▶ Work instruction
What is needed is an exact copy of all the records, written out in full.

▶ Items listed in a dataset
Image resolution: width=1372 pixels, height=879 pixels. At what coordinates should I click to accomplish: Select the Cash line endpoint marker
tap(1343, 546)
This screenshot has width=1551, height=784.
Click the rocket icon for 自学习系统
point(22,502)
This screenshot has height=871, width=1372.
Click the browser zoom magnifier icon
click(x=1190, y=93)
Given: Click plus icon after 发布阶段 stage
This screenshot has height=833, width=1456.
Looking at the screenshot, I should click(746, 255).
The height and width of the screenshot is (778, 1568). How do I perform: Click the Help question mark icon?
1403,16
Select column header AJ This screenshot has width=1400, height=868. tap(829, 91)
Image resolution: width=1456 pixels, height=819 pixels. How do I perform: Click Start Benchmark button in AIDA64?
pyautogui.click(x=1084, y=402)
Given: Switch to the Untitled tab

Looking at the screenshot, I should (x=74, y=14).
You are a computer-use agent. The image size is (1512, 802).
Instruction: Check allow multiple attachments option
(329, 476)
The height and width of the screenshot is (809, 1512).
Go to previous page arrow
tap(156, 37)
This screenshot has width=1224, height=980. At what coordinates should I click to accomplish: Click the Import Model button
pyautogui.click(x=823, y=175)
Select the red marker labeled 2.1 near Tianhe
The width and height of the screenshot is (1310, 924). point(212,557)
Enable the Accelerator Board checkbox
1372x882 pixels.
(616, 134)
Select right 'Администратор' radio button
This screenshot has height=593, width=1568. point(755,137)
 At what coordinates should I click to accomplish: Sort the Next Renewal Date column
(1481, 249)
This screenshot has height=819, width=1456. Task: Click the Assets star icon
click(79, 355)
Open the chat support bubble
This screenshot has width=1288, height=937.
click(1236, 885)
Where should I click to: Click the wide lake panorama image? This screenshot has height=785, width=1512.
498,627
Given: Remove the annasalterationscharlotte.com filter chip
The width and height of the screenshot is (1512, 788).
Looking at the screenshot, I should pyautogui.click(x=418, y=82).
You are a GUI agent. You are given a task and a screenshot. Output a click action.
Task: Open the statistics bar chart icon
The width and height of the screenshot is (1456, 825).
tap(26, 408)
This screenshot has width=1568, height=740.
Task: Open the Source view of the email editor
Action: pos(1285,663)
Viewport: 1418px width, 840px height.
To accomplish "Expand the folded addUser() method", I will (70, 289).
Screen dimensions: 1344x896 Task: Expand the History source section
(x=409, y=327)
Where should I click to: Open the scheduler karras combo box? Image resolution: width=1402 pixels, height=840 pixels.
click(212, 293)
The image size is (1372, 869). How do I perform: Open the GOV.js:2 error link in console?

▶ Solution to the exercise
Image resolution: width=1372 pixels, height=879 pixels. At what coordinates should I click to accomplish: Select the Cash line endpoint marker
tap(1343, 546)
This screenshot has width=1551, height=784.
Click the rocket icon for 自学习系统
point(22,502)
This screenshot has height=871, width=1372.
Click the browser zoom magnifier icon
click(x=1190, y=93)
Given: Click plus icon after 发布阶段 stage
This screenshot has height=833, width=1456.
Looking at the screenshot, I should click(746, 255).
The height and width of the screenshot is (778, 1568). How do I perform: Click the Help question mark icon?
1403,16
Select column header AJ This screenshot has width=1400, height=868. tap(829, 91)
Image resolution: width=1456 pixels, height=819 pixels. How do I perform: Click Start Benchmark button in AIDA64?
pyautogui.click(x=1084, y=402)
Given: Switch to the Untitled tab

Looking at the screenshot, I should (x=74, y=14).
You are a computer-use agent. The image size is (1512, 802).
Instruction: Check allow multiple attachments option
(329, 476)
The height and width of the screenshot is (809, 1512).
Go to previous page arrow
tap(156, 37)
This screenshot has width=1224, height=980. At what coordinates should I click to accomplish: Click the Import Model button
pyautogui.click(x=823, y=175)
Select the red marker labeled 2.1 near Tianhe
The width and height of the screenshot is (1310, 924). point(212,557)
Enable the Accelerator Board checkbox
1372x882 pixels.
(616, 134)
Select right 'Администратор' radio button
This screenshot has height=593, width=1568. point(755,137)
 At what coordinates should I click to accomplish: Sort the Next Renewal Date column
(1481, 249)
This screenshot has height=819, width=1456. Task: Click the Assets star icon
click(79, 355)
Open the chat support bubble
This screenshot has width=1288, height=937.
click(1236, 885)
Where should I click to: Click the wide lake panorama image? This screenshot has height=785, width=1512.
498,627
Given: Remove the annasalterationscharlotte.com filter chip
The width and height of the screenshot is (1512, 788).
Looking at the screenshot, I should pyautogui.click(x=418, y=82).
You are a GUI agent. You are given a task and a screenshot. Output a click action.
Task: Open the statistics bar chart icon
The width and height of the screenshot is (1456, 825).
tap(26, 408)
This screenshot has width=1568, height=740.
Task: Open the Source view of the email editor
Action: pos(1285,663)
Viewport: 1418px width, 840px height.
To accomplish "Expand the folded addUser() method", I will (70, 289).
Screen dimensions: 1344x896 Task: Expand the History source section
(x=409, y=327)
Where should I click to: Open the scheduler karras combo box? Image resolution: width=1402 pixels, height=840 pixels.
click(212, 293)
The image size is (1372, 869). How do I perform: Open the GOV.js:2 error link in console?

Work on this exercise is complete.